IRIX Binary Compatibility, Part 6
Pages: 1, 2

The IRIX Process Data Area (PRDA)

The first bug appeared when trying to run the IRIX version of Photoshop. It manifested itself as an unexpected SIGSEGV, which usually deeply depresses me. Tracing which bug in the emulation subsystem caused a segmentation fault can be extremely difficult, since the emulation inconsistency can be quite far away from the segmentation fault. It is not easy, but at least we can try.

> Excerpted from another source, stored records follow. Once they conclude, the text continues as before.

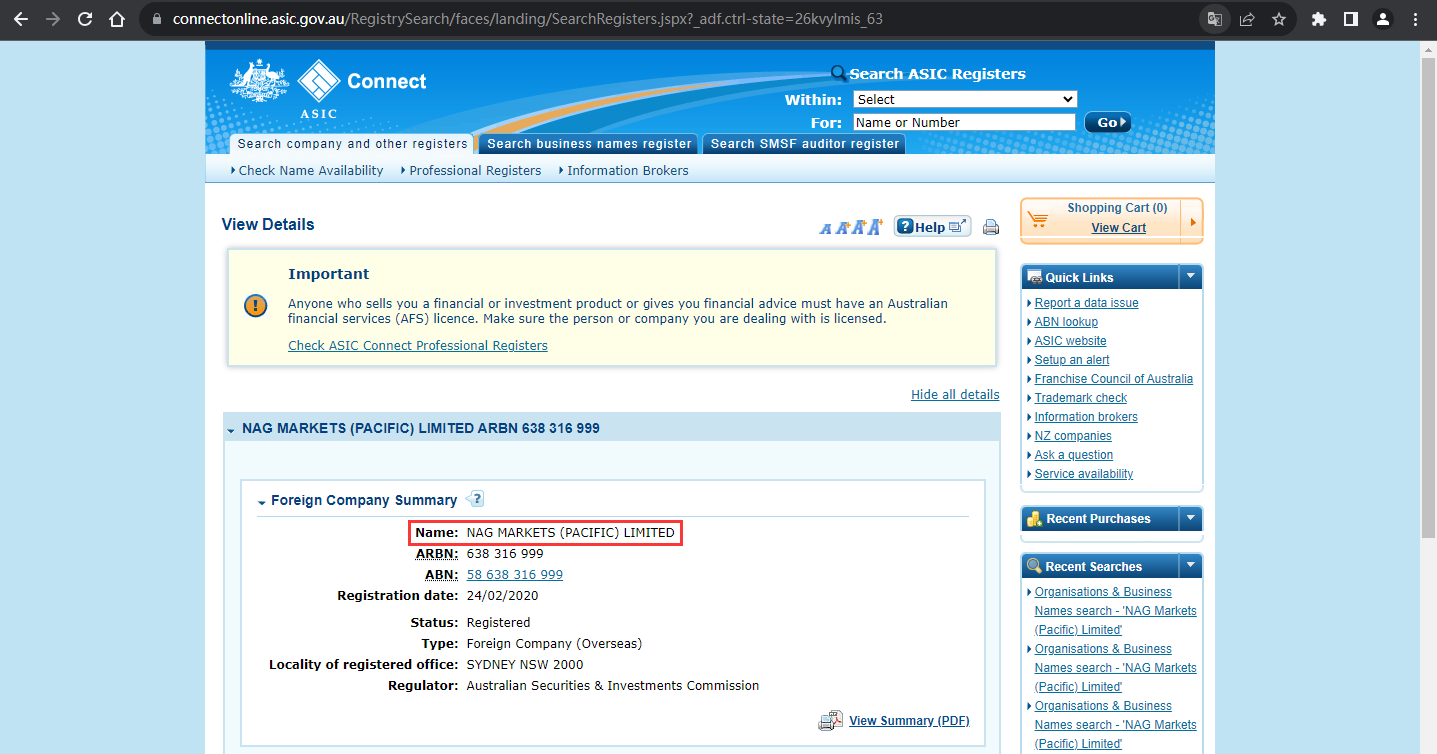The image size is (1437, 754).
Task: Switch to Search SMSF auditor register tab
Action: pos(805,144)
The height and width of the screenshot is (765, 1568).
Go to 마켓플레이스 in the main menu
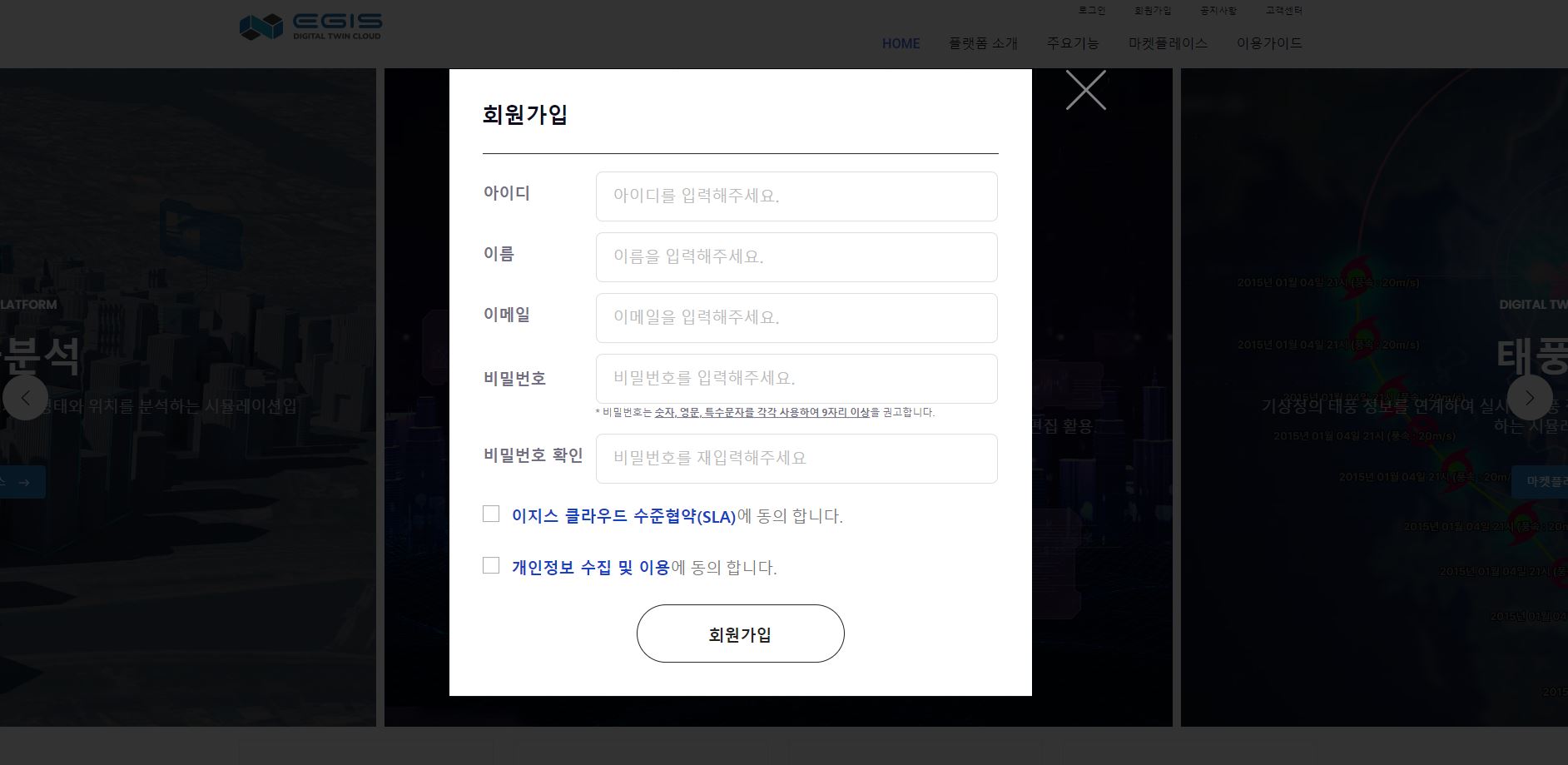coord(1168,43)
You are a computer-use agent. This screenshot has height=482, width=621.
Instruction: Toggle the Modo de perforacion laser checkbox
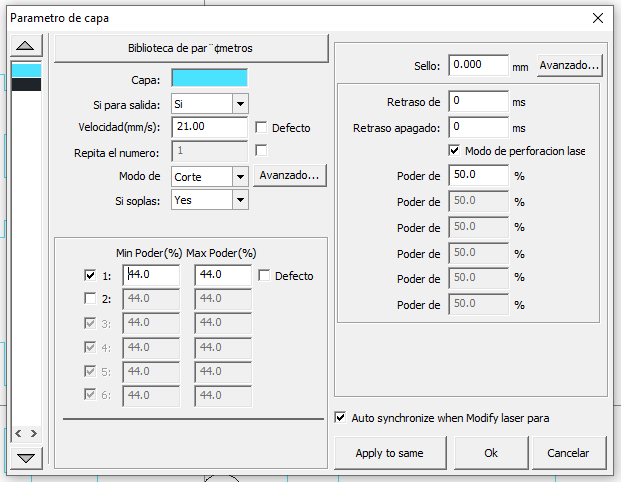click(x=455, y=150)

Here is the kernel trace before the segmentation fault, obtained with ktrace:

 2811 AdobePhotoshop3. CALL  access(0x110437f8,0x3)
 2811 AdobePhotoshop3. NAMI  "/emul/irix/var/tmp"
 2811 AdobePhotoshop3. NAMI  "/var/tmp"
 2811 AdobePhotoshop3. RET   access 0
 2811 AdobePhotoshop3. CALL  getpid
 2811 AdobePhotoshop3. RET   getpid 2811/0xafb
 2811 AdobePhotoshop3. CALL  access(0x110437f8,0)
 2811 AdobePhotoshop3. NAMI  "/emul/irix/var/tmp/photoAAAa000fv"
 2811 AdobePhotoshop3. NAMI  "/var/tmp/photoAAAa000fv"
 2811 AdobePhotoshop3. RET   access -1 errno 2 No such file or directory
 2811 AdobePhotoshop3. PSIG  SIGSEGV caught handler=0x41444c4 mask=(13,20) 
code=0x200e00

Because the access system call just returns 0 or -1, I could not see any way of returning a result that could cause a segmentation fault. It had to be caused by something else.

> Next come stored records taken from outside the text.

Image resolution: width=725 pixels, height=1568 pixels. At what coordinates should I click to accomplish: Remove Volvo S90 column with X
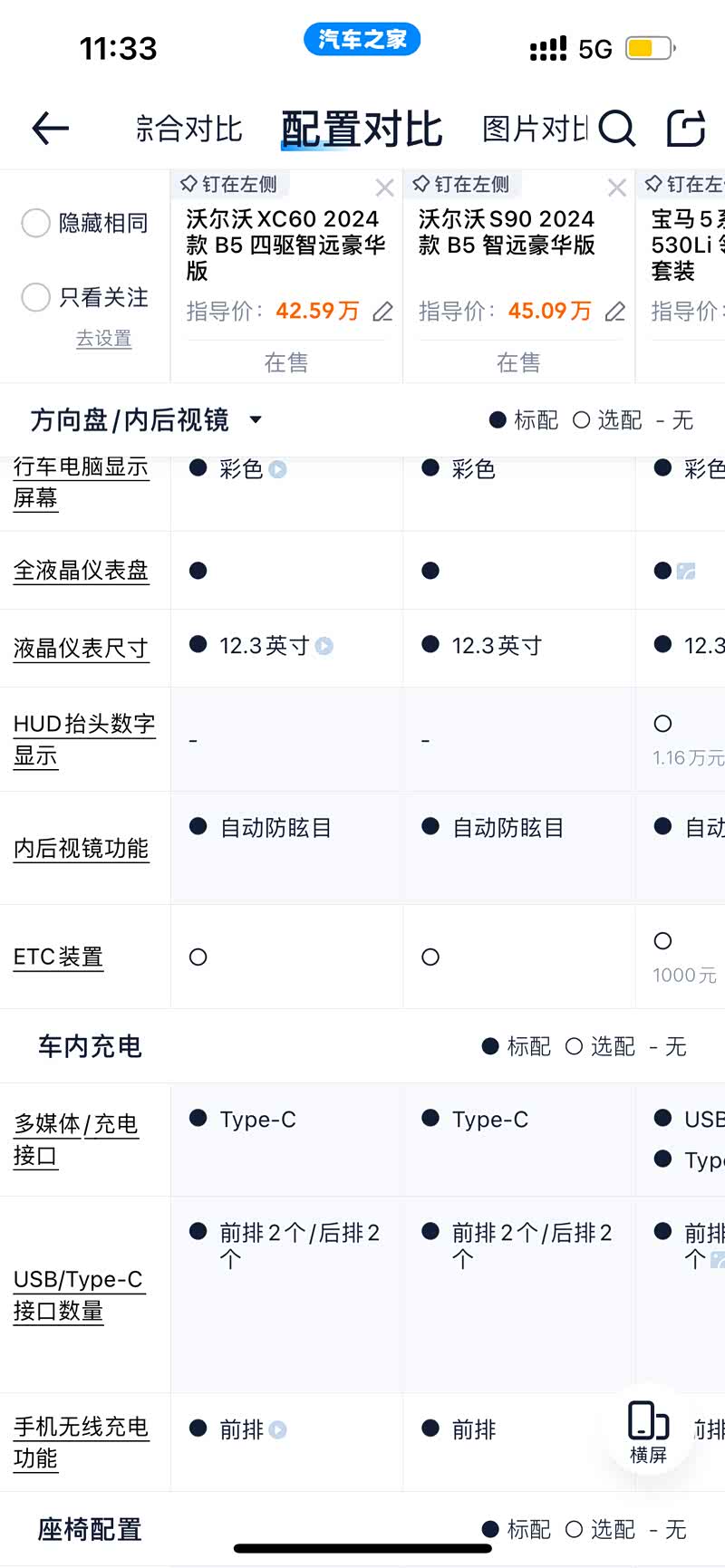(617, 188)
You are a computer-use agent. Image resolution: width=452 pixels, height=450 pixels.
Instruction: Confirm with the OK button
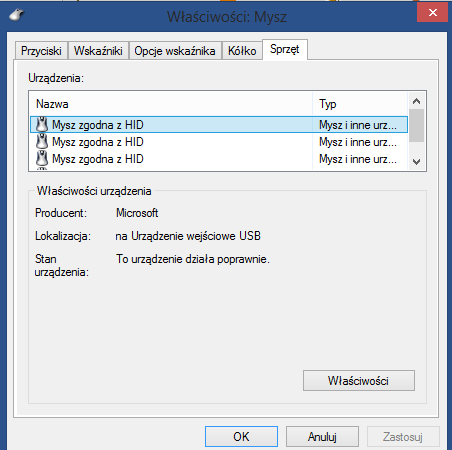[x=241, y=436]
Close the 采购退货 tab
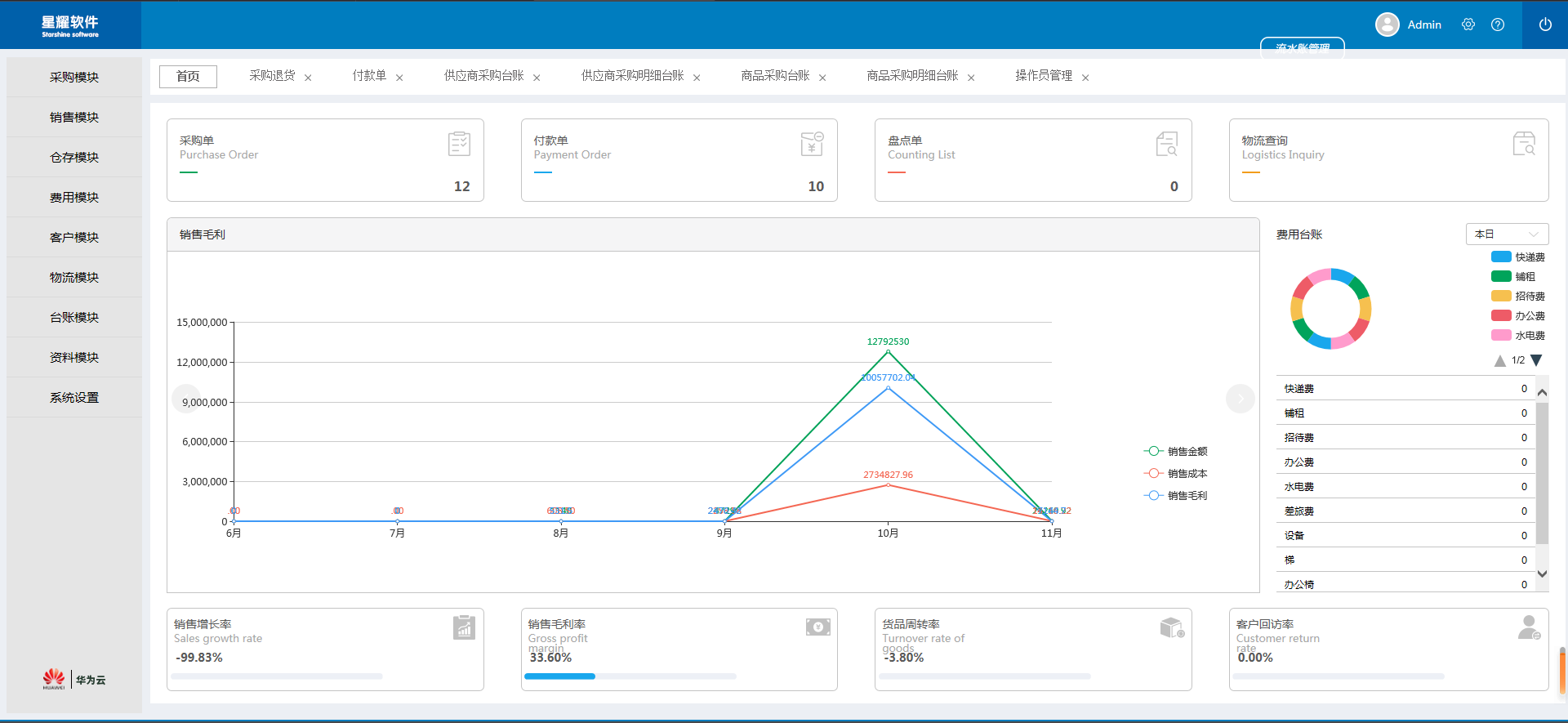Viewport: 1568px width, 723px height. pos(308,78)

Using gdb, we can disassemble the code leading to the SIGSEGV delivery:

Program received signal SIGSEGV, Segmentation fault.
0xfb06420 in ?? ()
(gdb) x/4i $pc-16
0xfb06414:      sw      $s1,40($sp)
0xfb06418:      sw      $s0,36($sp)
0xfb0641c:      lui     $t6,0x20
0xfb06420:      lw      $t7,3584($t6)
(gdb) info reg
         zero       at       v0       v1       a0       a1       a2       a3
 R0  00000000 00000000 11042eb8 0000024a 11042eb8 00000000 0000002d 00000001 
           t0       t1       t2       t3       t4       t5       t6       t7
 R8  0fb4f9c0 0fb4f9c0 00870000 00000000 00000000 0fb063f0 00200000 00000000 
(snip)

The instruction that caused the exception is lw $t7,3584($t6). It was supposed to store the value at the address T6+0x3584 into T7. Given that T6 is 0x200000, we end up accessing 0x200e00, where no memory is mapped, hence the SIGSEGV.

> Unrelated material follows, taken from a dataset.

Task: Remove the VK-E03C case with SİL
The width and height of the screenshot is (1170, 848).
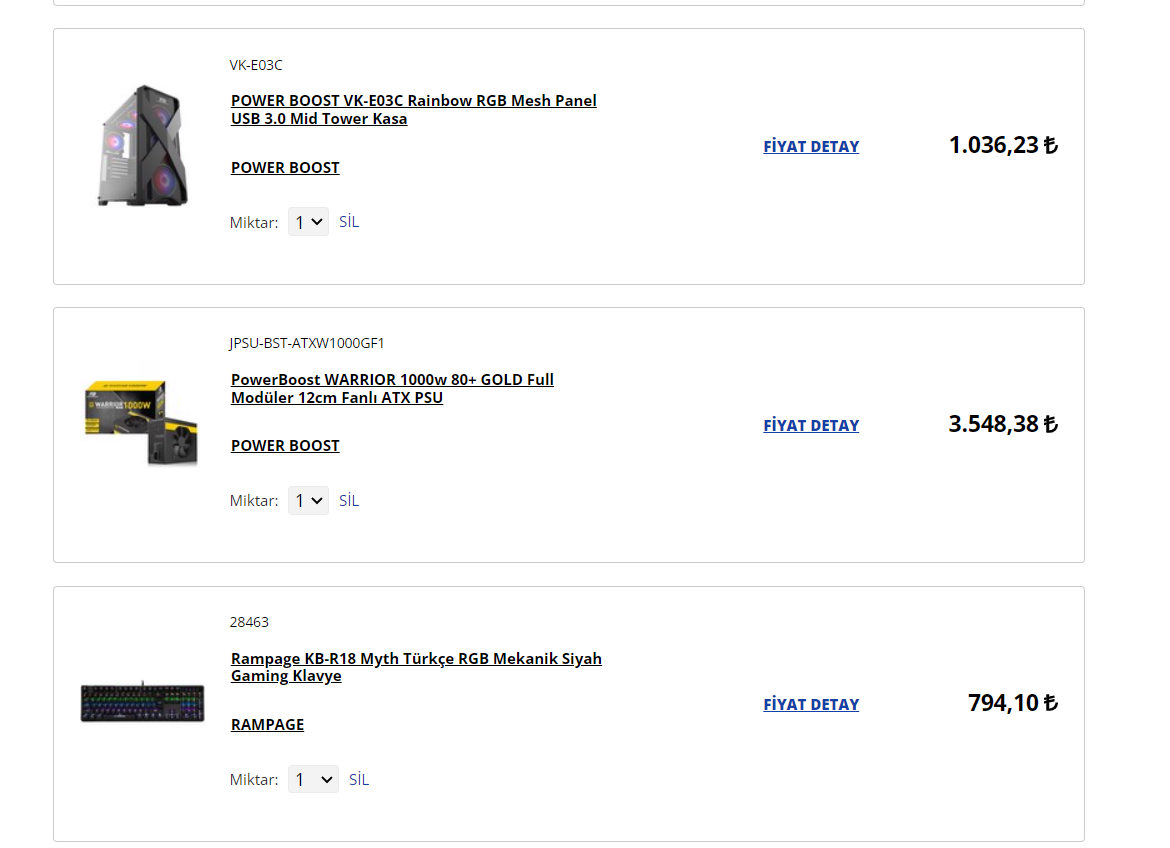Action: pyautogui.click(x=349, y=222)

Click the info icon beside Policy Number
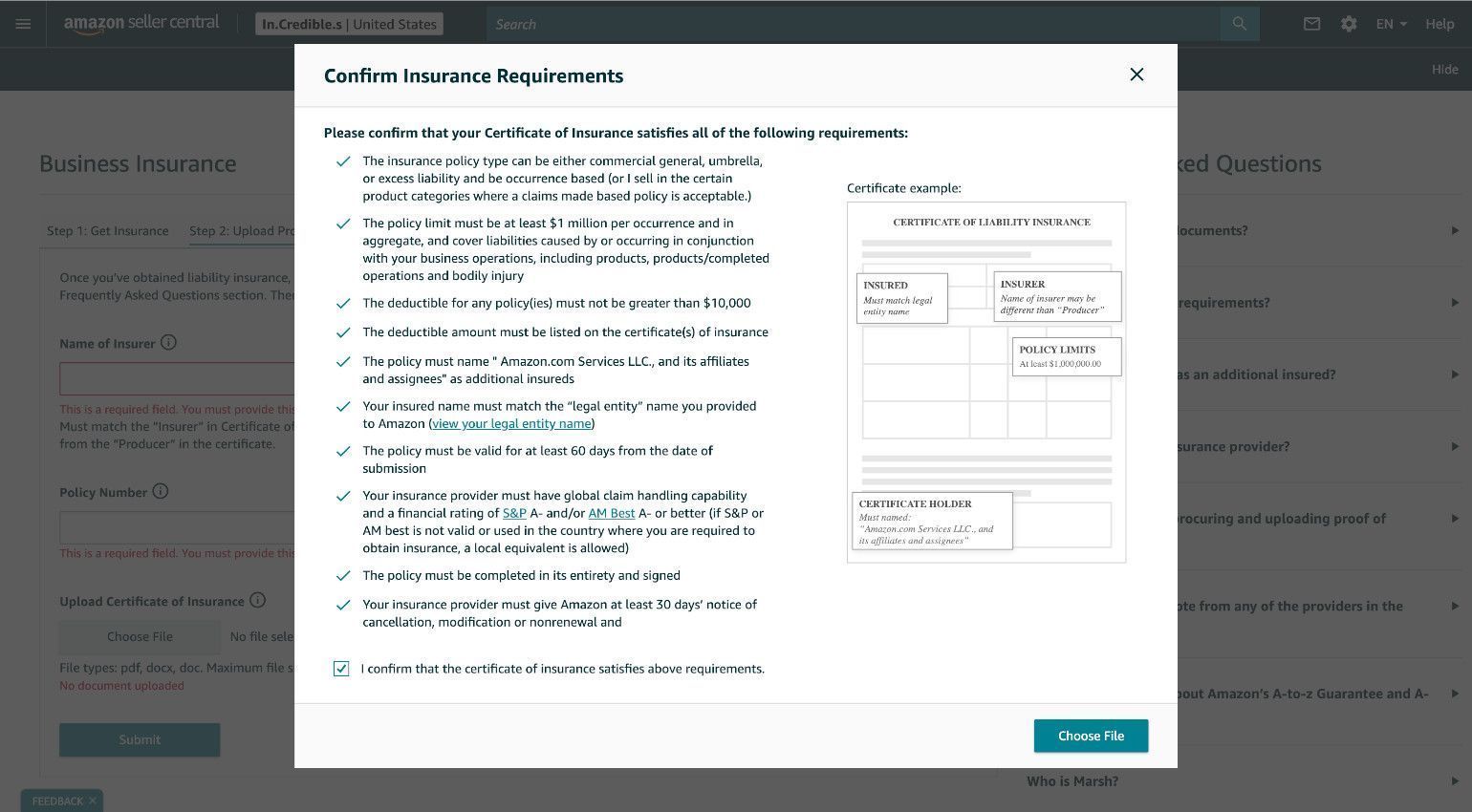pyautogui.click(x=159, y=492)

Reading the code, it is interesting to note that T6 has just been initialized by a constant value: lui stands for load upper half word of an integer, hence lui $t6,0x20 just caused T6 to be filled with 0x200000. This attempt to read data at 0x200e00 is not a consequence of some data handed out by the emulation subsystem.

The idea that a page of memory should magically be mapped at that address seems a bit odd, but it is worth a program to check it. Here is code to do the job:

/* magicpage.c -- check for a mapping at 0x200000 */
#include <stdio.h>
#include <signal.h>

char *checkpoint = (char *)0x200000;

int main(int argc, char **argv) {
    char c;
    int sgn = 1;

    if (argc == 2)
        sgn = -1;

    while (1) {
        printf("trying %p\n", checkpoint);
        c = *checkpoint;
        printf("ok\n");
        checkpoint = (char *)
            ((unsigned long)checkpoint + (sgn * 0x1000));
    }
    return 0;
}

With this program and another version that tries descending addresses, we confirm that the IRIX kernel maps one page of memory at 0x200000 on program startup.

Related Reading

Unix Power Tools
By Shelley Powers, Jerry Peek, Tim O'Reilly, Mike Loukides

The next step is to dump this area and to have the NetBSD kernel prepare it just like the IRIX kernel does. This could have been a difficult job, but fortunately the "magic page" is documented. I have to thank Chuck Silvers for pointing this out to me. We had an email exchange about how to handle some issues related to the "magic page", and Chuck called it the PRDA. I asked him why he used this name, and Chuck told me this was in the sproc(2) man page.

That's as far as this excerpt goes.